好きな哲学者は谷川俊太郎
——『羊と鋼の森』は17歳の青年が調律師という職業と出会い、成長していく物語ですが、宮下さんご自身は17歳のころ、どのように過ごされていたんですか。
宮下奈都 (以下、宮下) 私が高校生の頃は、悩みがないのが悩みだったんです(笑)。どちらかと言えば悩みを相談される側でした。でも、相談する時点でだいたい答えは出ているし、どんな相談をされても、「それ、全然悩むようなことじゃないのでは」って思ってしまう。
その頃の私は、ほんとうの悩みっていうのは、寝ても覚めても頭から離れないもので、それを乗り越えることで人間的に大きな成長ができるものだと信じ込んでいたんです。そもそも、考えて答えがでるようなものは悩みじゃないと。だから、悩みがないと成長できないって、どこかで焦ってもいた。
「悩み」がいつかは自分にも訪れるだろうと思い続けて、気づいたら49歳になってました(笑)。「悩みはありません」って言うと、すごく能天気みたいですけど。大きな悩みを抱えていないと書けない類の小説は、私には書けないし、特に書きたいとも思いません。
一方で、それらしい悩みはないけれども、10代の頃はいつももやもやと考えていました。そのもやもやをなんとか解消したくていろんな本を読んでいたときに出会ったのが、谷川俊太郎さんの『空の青さをみつめていると』とニーチェの『ツァラトゥストラはかく語りき』です。
もちろん、明確な答えなんてそこにはありませんでしたが、この2冊はものすごく面白かった。そうか、私が勉強したいのは哲学だ!とひらめいて、大学は哲学科に行くと決めたんです。

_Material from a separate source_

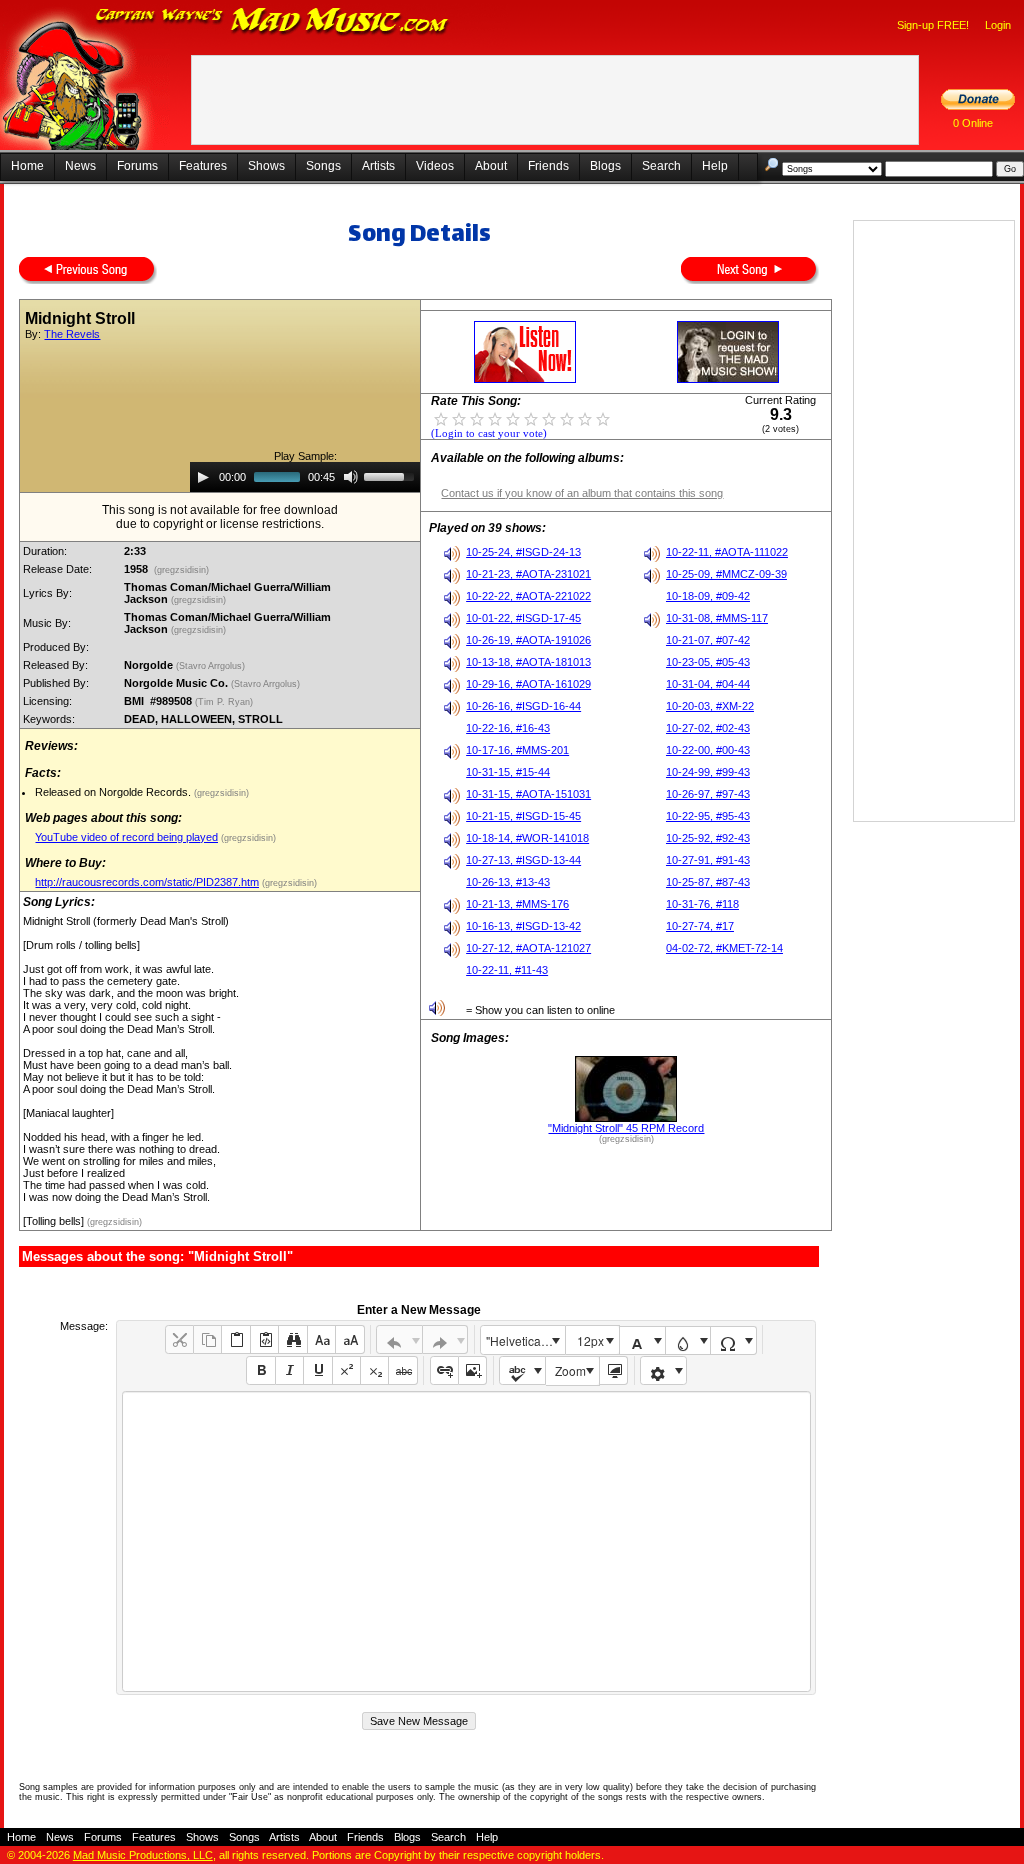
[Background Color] (688, 1340)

今でも覚えていますが、大学入試の面接で好きな哲学者を聞かれたとき、胸を張って「谷川俊太郎です」って答えました。ニーチェにも大きな影響は受けましたが、ちょっと背伸びをして頑張って読んでいたので、素直に好きとは言えなかったですね。
でも、谷川さんの詩を読んでいると、人間が生きるってどういうことなんだろうって自然に考えさせられる。難解な文章ではないのに、ついひきこまれて、いつの間にか自分の足元を見つめさせられている。こういう人を哲学者と言うんだろうって思いこんでいたし、私はいまもそう思っています。谷川さんの詩が好きで哲学科に入ったので、入学後は難解な哲学書に苦労させられましたが(笑)。
——大学を卒業してからは、どのような日々を過ごされていたんですか。
宮下 何とか就職はできましたが、あまりに仕事ができな過ぎて辛かったなあ。そこでバリバリ働いて社会に肯定されていたら、小説を書こうとは思わなかったかもしれません。

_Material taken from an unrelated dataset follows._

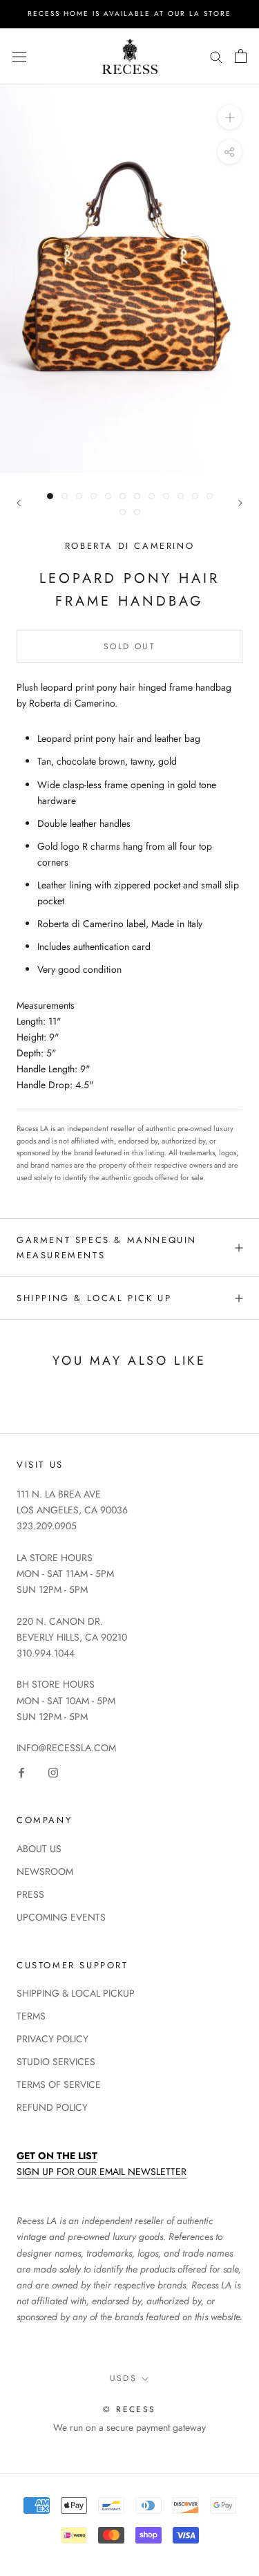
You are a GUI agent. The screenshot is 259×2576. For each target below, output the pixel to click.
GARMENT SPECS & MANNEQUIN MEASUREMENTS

私は正社員なんですけど、派遣で来ている年下の女性の方が、はるかに仕事ができるわけですよ。私の方がお給料をもらっているだろうし、社会的立場もあるんでしょうけど、仕事ができないことが負い目になっていて、気分は日陰者でした。
昼ご飯を抜いて通った日比谷図書館
——その頃に、かなり本を読まれていたようですね。
宮下 はい。会社にいても、自分に何ができるかわからなくなっていましたから、とりあえず本を読もうと思ったんです。それまでも本は好きでしたが、系統立てた読書はしたことがなかったので、いざ読もうとしてもどこから手をつけていいのか見当もつきませんでした。
そこで、まず自分の生まれ年の昭和42年に出版された本から読むことにしたんです。当時の職場が丸の内にあったので、昼休みに日比谷図書館まで歩いて行って。
そこで出会った大江健三郎さんの『万延元年のフットボール』にまず衝撃を受けました。こんなに斬新で魅力的な小説が、自分の生まれた年にすでに書かれていたのかと。他にもその頃に刊行された『レイテ戦記』(大岡昇平)、『愛の生活』(金井美恵子)、『輝ける闇』(開高健)といった小説を片っ端から読みまくりました。
日比谷図書館には1年くらい通い続けたでしょうか。図書館と職場を往復するとお昼を食べる時間がなくなるんですけど、本を読んでいる方が楽しかった。今となってはよくぞやったと自分を誉めてあげたい(笑)。